Mit dem Aufstieg Kalins begann Gülens Abstieg. Als sein Rivale 2009 außenpolitischer Berater Erdogans wurde, drehte in Ankara der bisher prowestliche Kurs in panislamische Richtung. Gülen verlor im türkischen Machtzentrum an Boden. Zum offenen Bruch mit Erdogan kam es im Dezember 2013, als Hizmet nahestehende Polizeispitzen einem Korruptionssumpf in Erdogans Regierung und Familie auf die Spur kamen. Der Ministerpräsident sprach von einer Gülenistenverschwörung. Von da war es dann nur mehr ein Schritt, Hizmet im letzten Sommer auch die Schuld an dem Umsturzversuch zuzuschieben.

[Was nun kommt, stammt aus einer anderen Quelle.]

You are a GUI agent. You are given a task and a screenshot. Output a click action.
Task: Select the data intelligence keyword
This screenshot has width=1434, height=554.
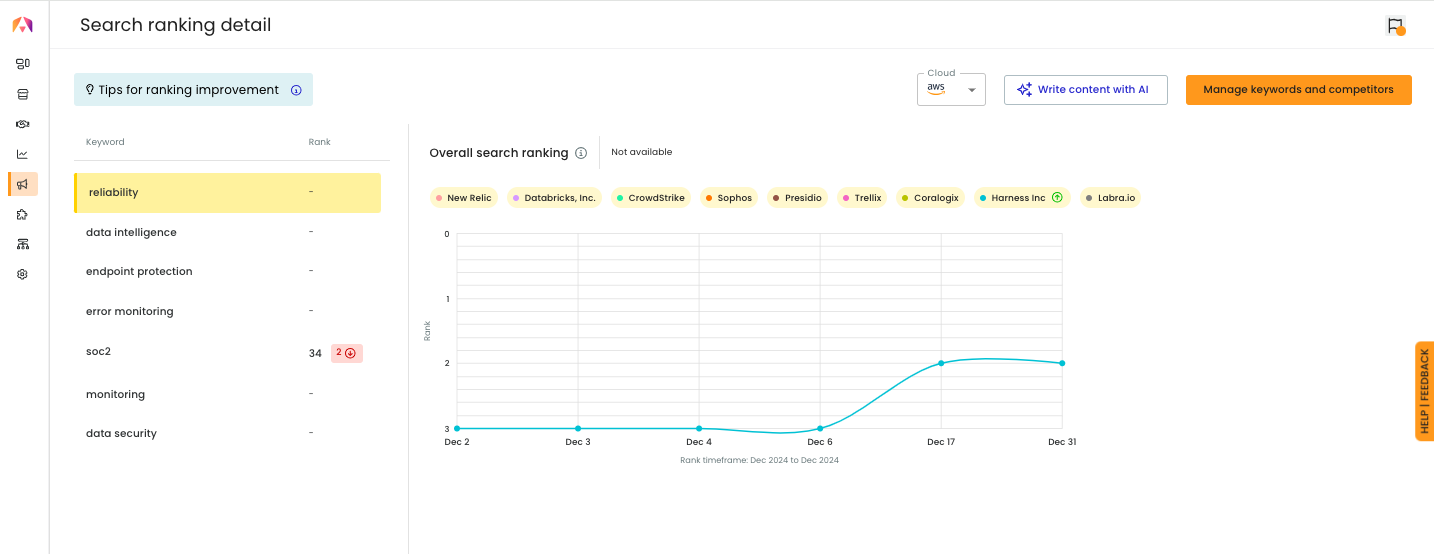(x=227, y=232)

Das Erdogan-Sprachrohr „Sabah“ (Der Morgen) veröffentlichte unlängst Erinnerungen von Gülens frühem Weggefährten Nurettin Veren. Darin wurden die Anfänge der Bewegung durchaus positiv geschildert. Den weiteren Weg vom Hilfswerk zum „Terrorkult FETÖ“, wie die jetzige Sprachregelung des Erdogan-Regimes lautet, schildert Veren so: Gülen habe zugelassen, dass sein Schulwerk im ehemaligen Ostblock von CIA-Agenten durchsetzt wurde. Von daher seine guten Beziehungen zum US-Geheimdienst und daher auch seine spätere Übersiedlung in die USA.

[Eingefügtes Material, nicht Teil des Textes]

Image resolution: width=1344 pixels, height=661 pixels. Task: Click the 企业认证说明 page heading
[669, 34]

Breit ausgewalzt hat diese Vorwürfe inzwischen der auf Verschwörungs-Theorien spezialisierte Kopp-Verlag in Rottenburg am Neckar. Unter dem Titel „Das Gülen-Netzwerk – Eine CIA-Kreation zur besseren Kontrolle der islamischen Welt“ wird auf Deutsch so ziemlich alles aufgelistet, was Erdogan seinem einstigen Mentor heute vorzuwerfen weiß. Er scheint sich nicht des Widerspruchs bewusst zu sein, dass er diesen einerseits zum US-Agenten stempelt, doch andererseits von den USA seine Auslieferung fordert!

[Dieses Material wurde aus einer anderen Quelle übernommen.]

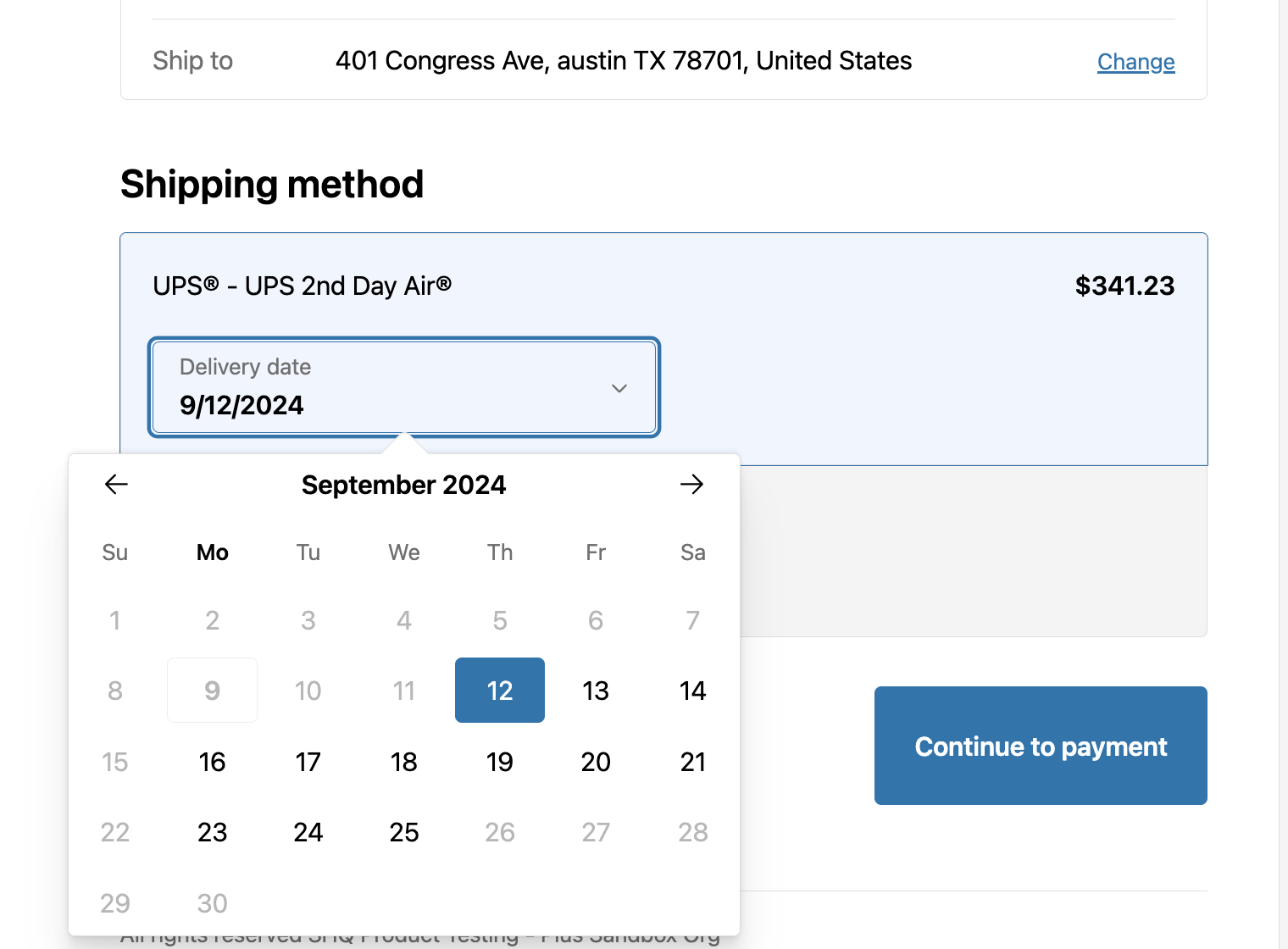Click the highlighted date 12
This screenshot has width=1288, height=949.
pos(500,691)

Wer Gülen schon näher aus der Zeit kennt, als er noch in der Türkei am Bosporus lebte, kann ihn nicht für den Drahtzieher von allem und jedem halten, was ihm jetzt von Erdogan vorgeworfen wird. Dem Schüler des kurdischen Mystikers Said Nursi ist wohl anzukreiden, dass er dessen Lehre zu stark in Richtung eines Volksislam mit modernistischem Anstrich verwässert hat. Dazu war er mit Schaffung von raiffeisenähnlichen Islambanken, Medienkonzernen in Form von Pressvereinen und einem enormen Privatschulwesen – sie alle wurden ihm von Erdogan in den letzten drei Jahren weggenommen – ein überaus tüchtiger Unternehmer. Verschwörer und Umstürzler – das passt einfach nicht zu Fethullah Gülen, der sich aber ebenso wenig von Erdogans heutiger Staatsraison vereinnahmen lässt. Seine Stärke ist – wie schon die des Said Nursi – der gewaltlose Widerstand. Doch neben Anhängern einer laizistischen Türkei, wie sie Kemal Atatürk in den 1920er und 1930er Jahren begründet hatte, waren letzten Sommer am Militärputsch zum Sturz von Erdogan gewiss auch Mitglieder der Organisation Gülens und Sympathisanten beteiligt: „Die Gülenisten haben den Putschversuch vielleicht angestoßen, aber es waren sehr viele andere Generäle beteiligt. Von vielen Verhafteten ist bekannt, das sie hartgesottene Kemalisten sind“, urteilt der britische Türkei-Experte Gareth Jenkins.